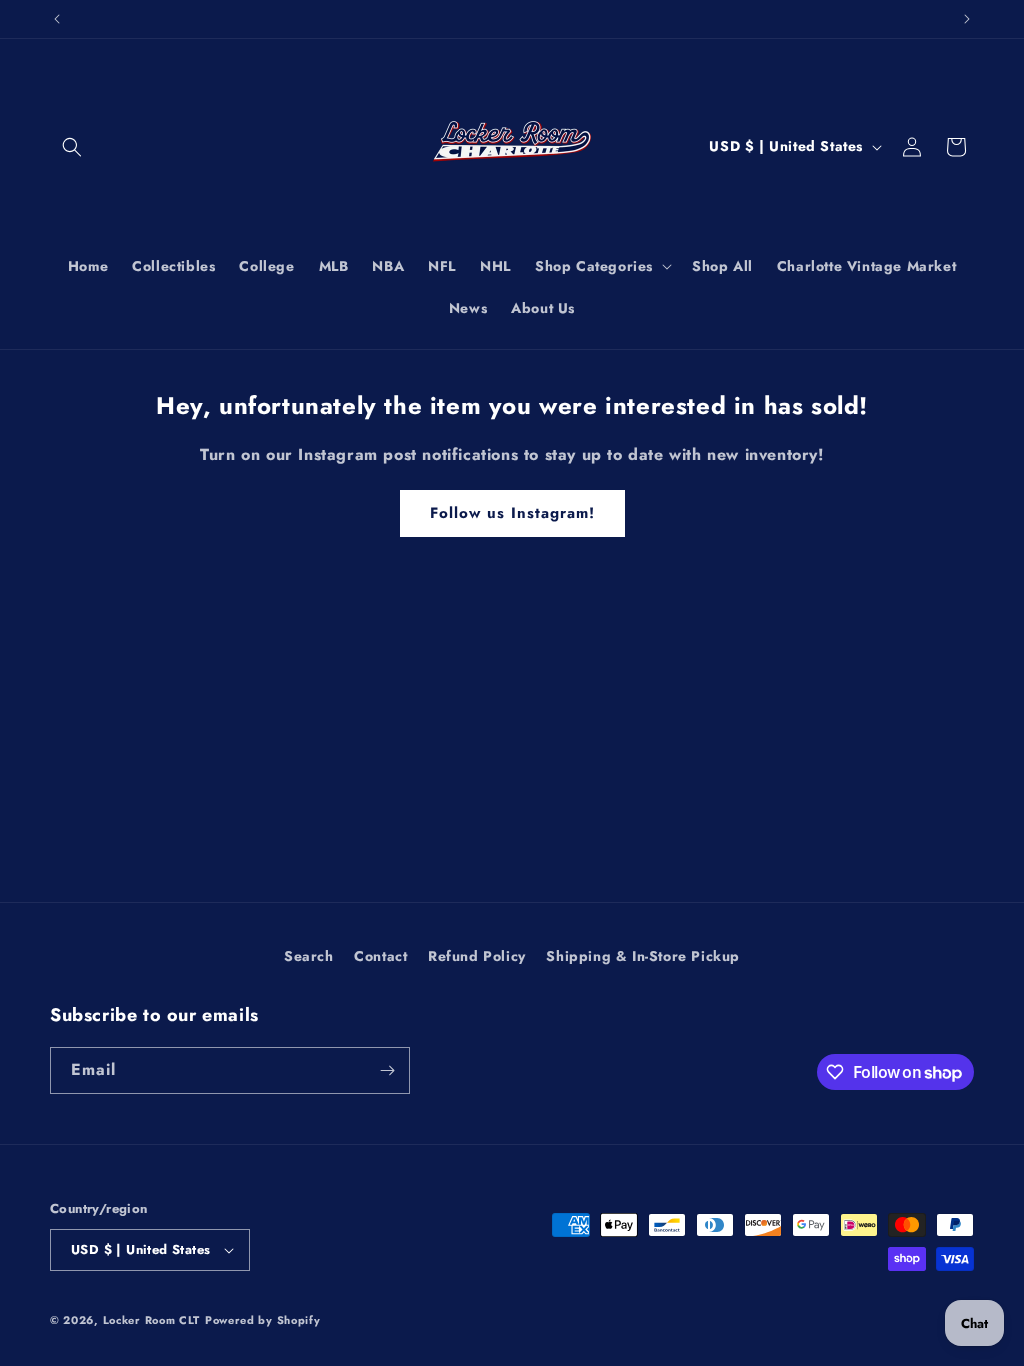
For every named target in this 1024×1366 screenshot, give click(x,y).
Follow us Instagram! (512, 513)
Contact (380, 956)
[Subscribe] (387, 1070)
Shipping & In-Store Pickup (643, 956)
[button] (72, 147)
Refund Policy (477, 956)
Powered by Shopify (263, 1320)
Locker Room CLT (152, 1320)
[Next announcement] (967, 19)
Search (309, 956)
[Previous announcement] (57, 19)
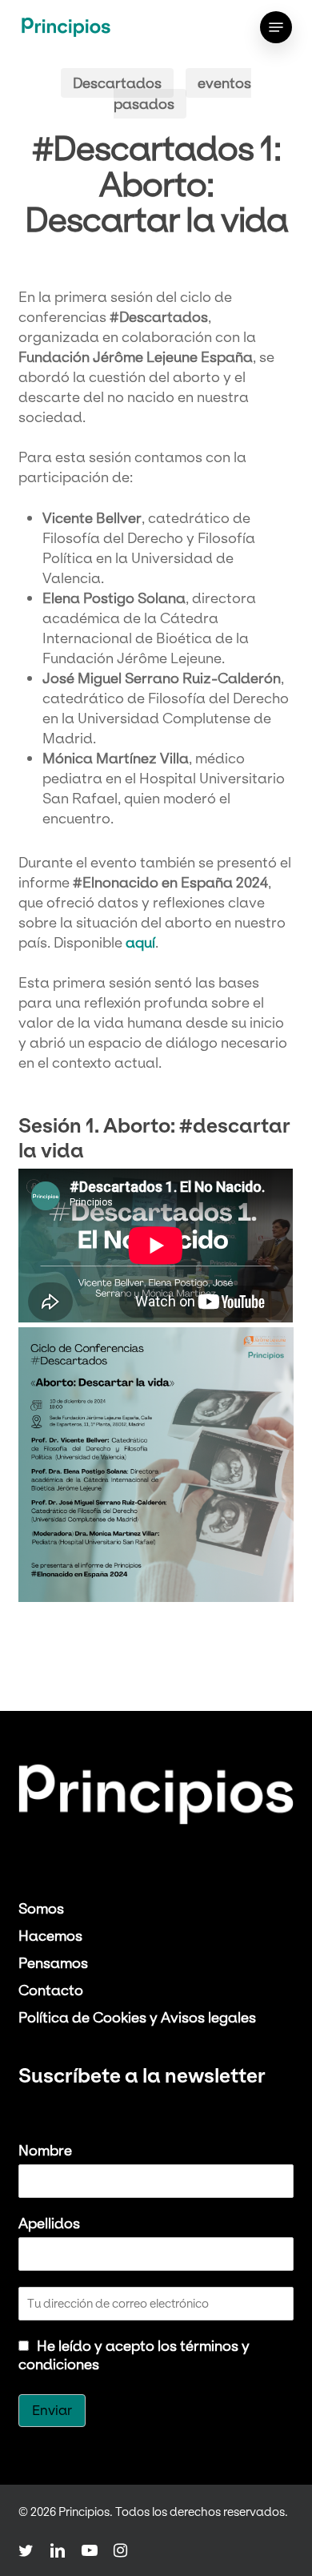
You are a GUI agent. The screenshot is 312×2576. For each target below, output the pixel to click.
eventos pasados (182, 93)
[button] (276, 27)
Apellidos (49, 2223)
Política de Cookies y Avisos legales (137, 2017)
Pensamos (53, 1963)
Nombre (45, 2150)
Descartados (117, 83)
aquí (140, 942)
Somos (41, 1908)
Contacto (50, 1990)
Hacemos (50, 1935)
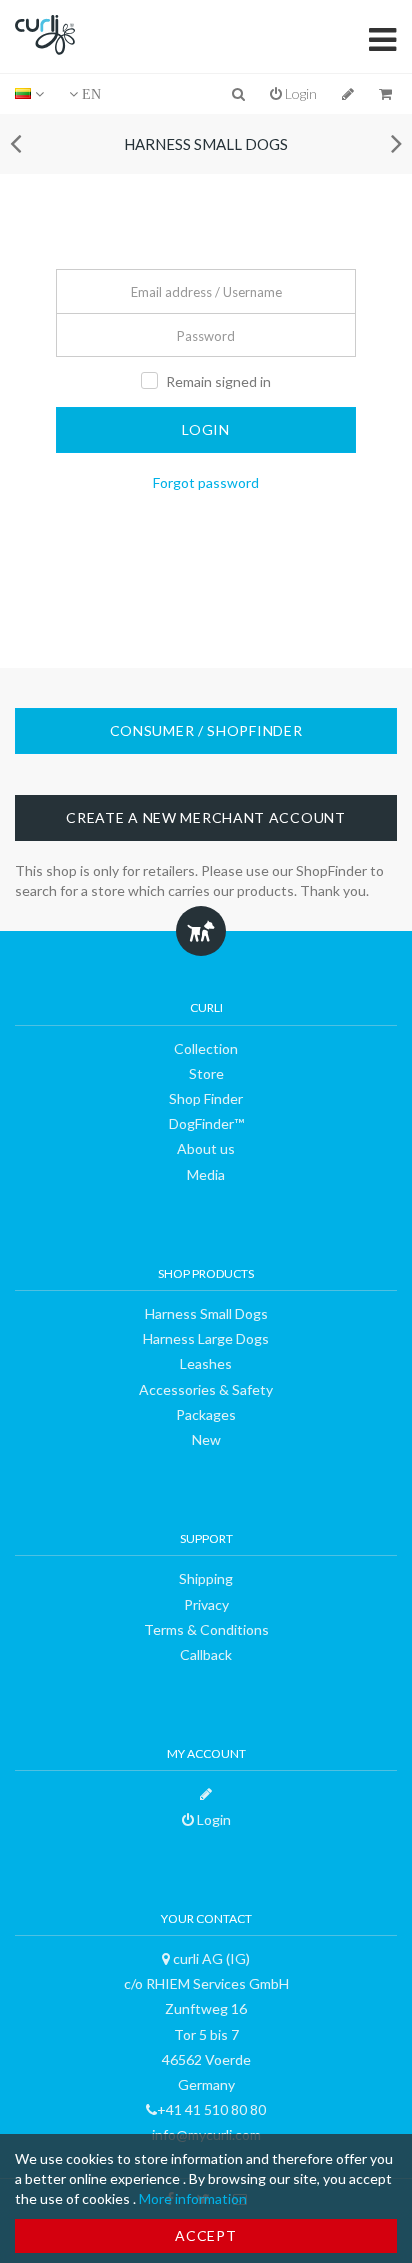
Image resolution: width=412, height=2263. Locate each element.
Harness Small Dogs (206, 144)
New (206, 1439)
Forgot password (206, 482)
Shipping (206, 1578)
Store (206, 1073)
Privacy (206, 1604)
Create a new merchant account (205, 817)
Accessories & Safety (206, 1389)
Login (299, 93)
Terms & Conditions (206, 1629)
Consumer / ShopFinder (206, 730)
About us (206, 1148)
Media (206, 1174)
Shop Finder (206, 1098)
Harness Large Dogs (206, 1338)
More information (193, 2198)
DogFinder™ (206, 1123)
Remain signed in (218, 381)
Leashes (206, 1363)
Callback (206, 1654)
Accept (205, 2235)
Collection (206, 1048)
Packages (206, 1414)
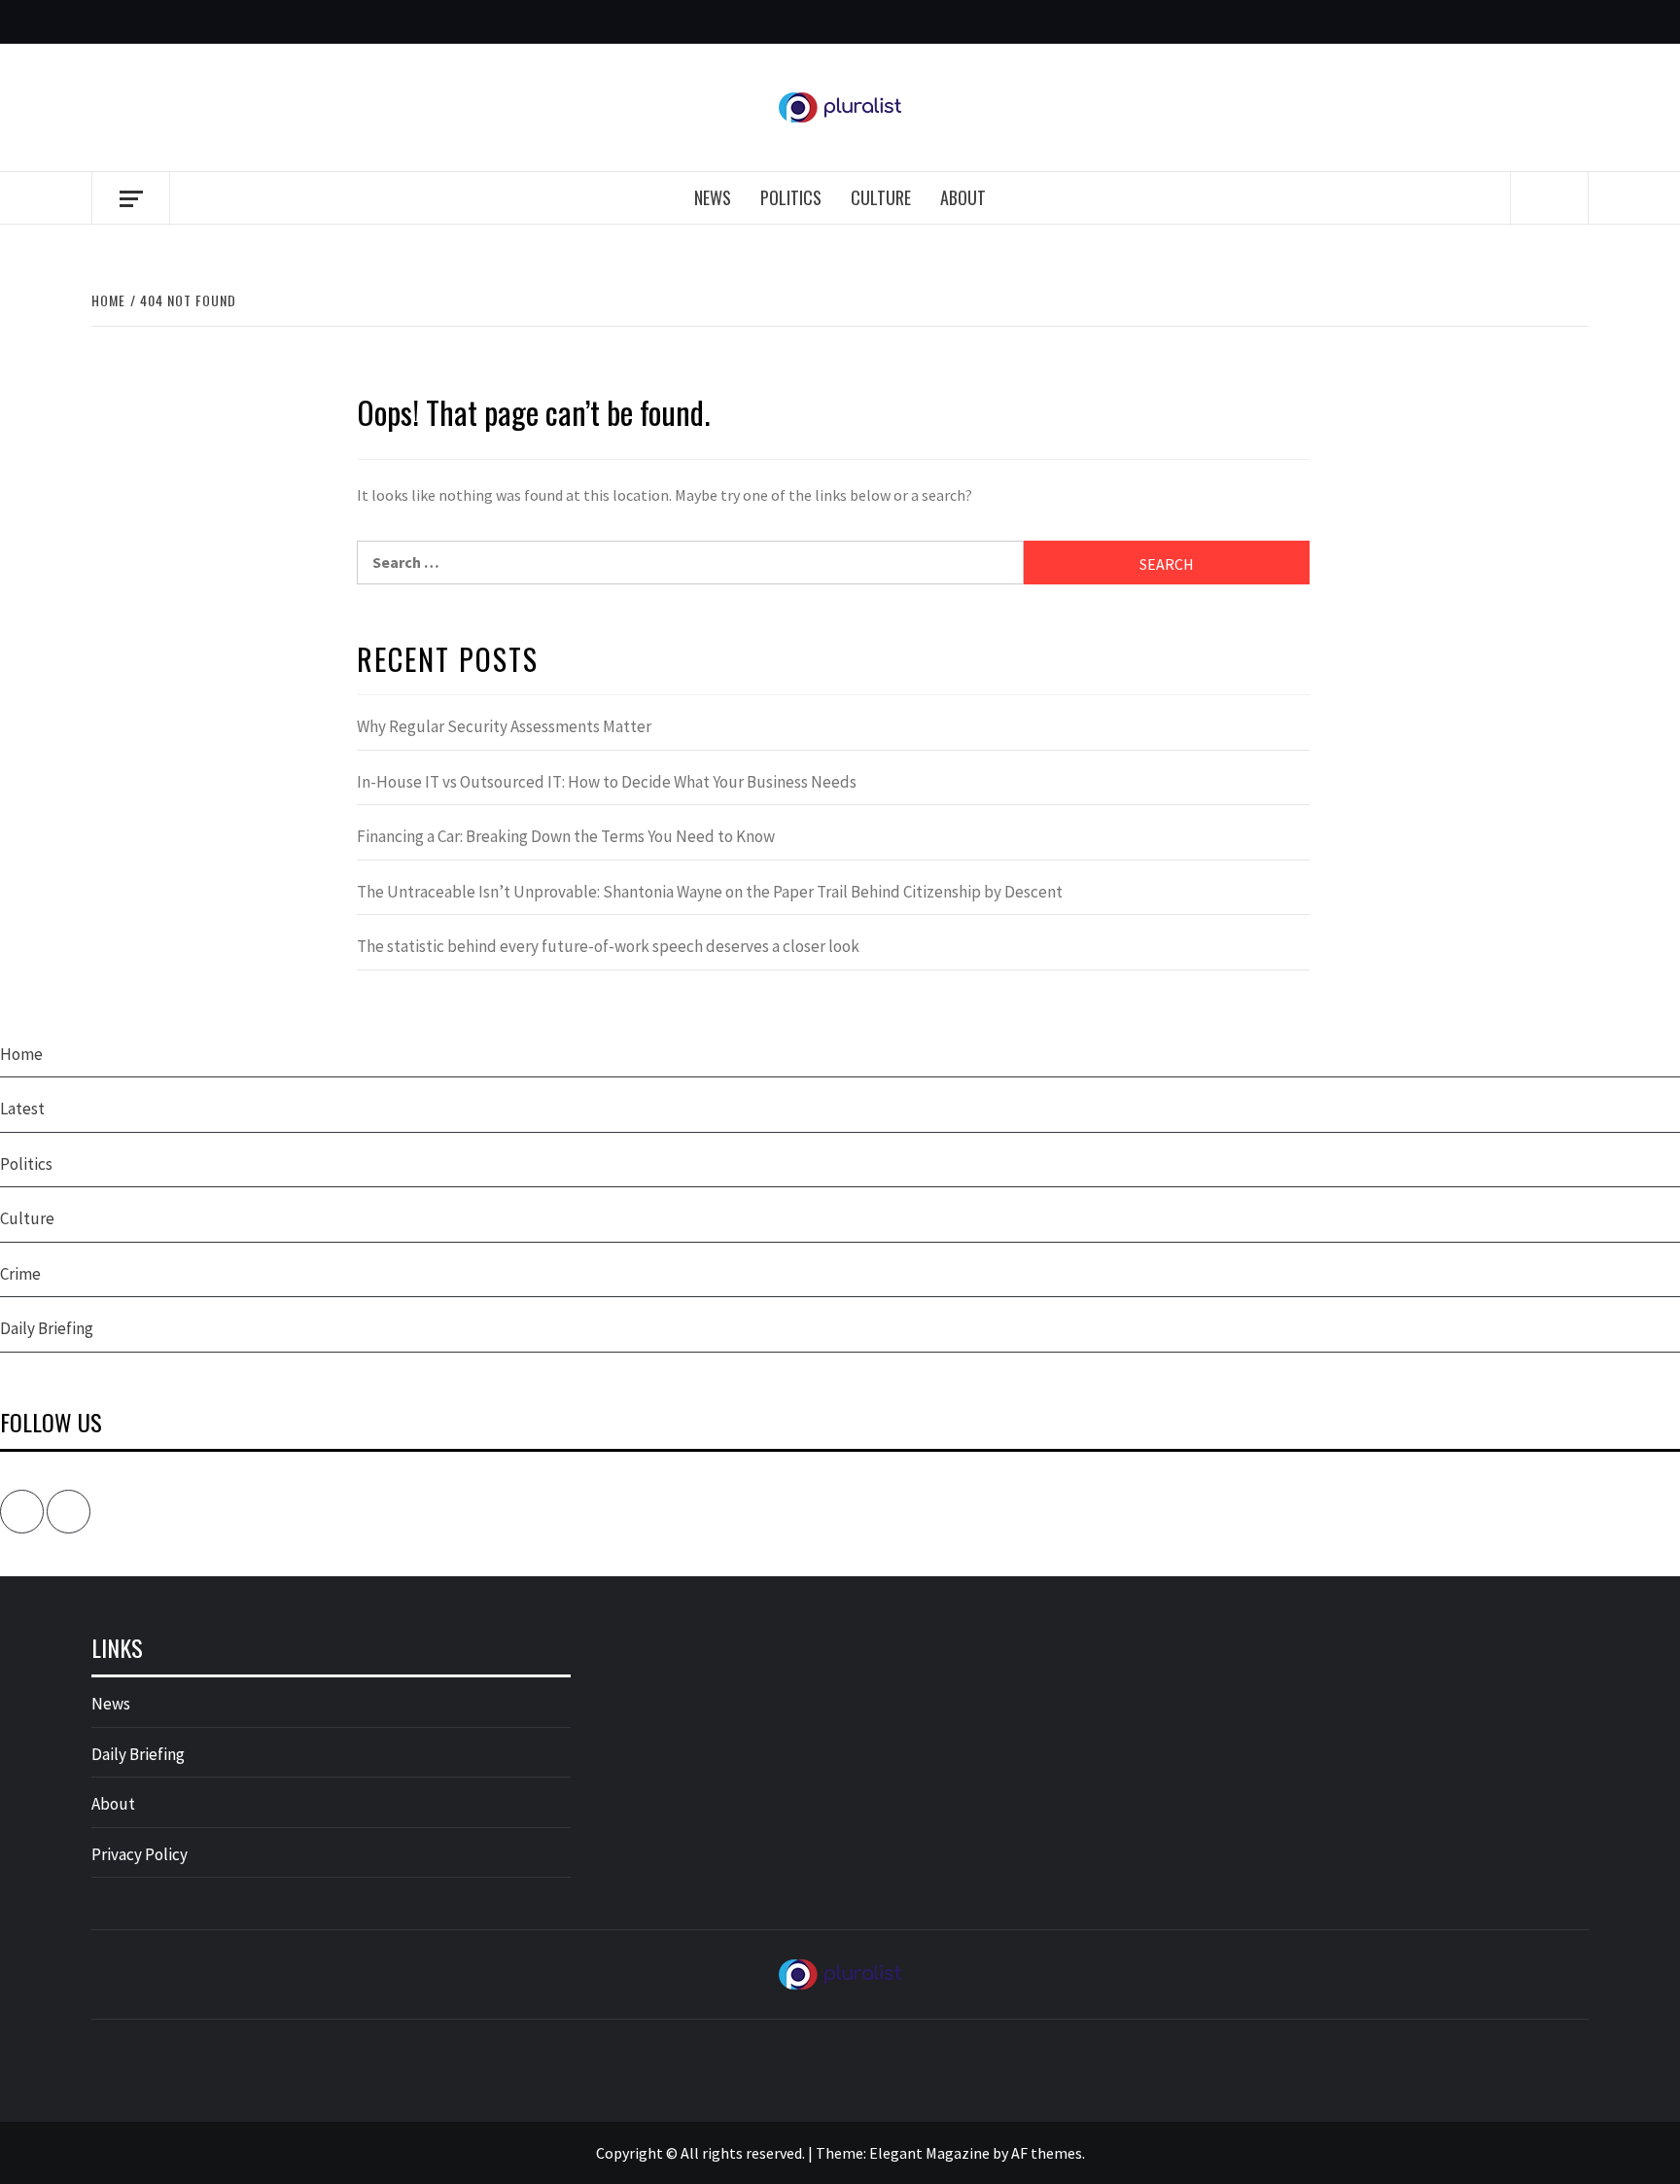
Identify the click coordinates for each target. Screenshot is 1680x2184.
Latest (22, 1108)
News (712, 197)
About (963, 197)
______________________________
Leaving out every picture, transcribe exactly the lines from the line that contains "Shop Finder (206, 1098)" through the final line of the entries above.

Shop Finder (206, 1098)
Harness Large Dogs (206, 1338)
More information (193, 2198)
DogFinder™ (206, 1123)
Remain signed in (218, 381)
Leashes (206, 1363)
Callback (206, 1654)
Accept (205, 2235)
Collection (206, 1048)
Packages (206, 1414)
Identify the click coordinates for each target. Screenshot is 1680x2184.
Latest (22, 1108)
News (712, 197)
About (963, 197)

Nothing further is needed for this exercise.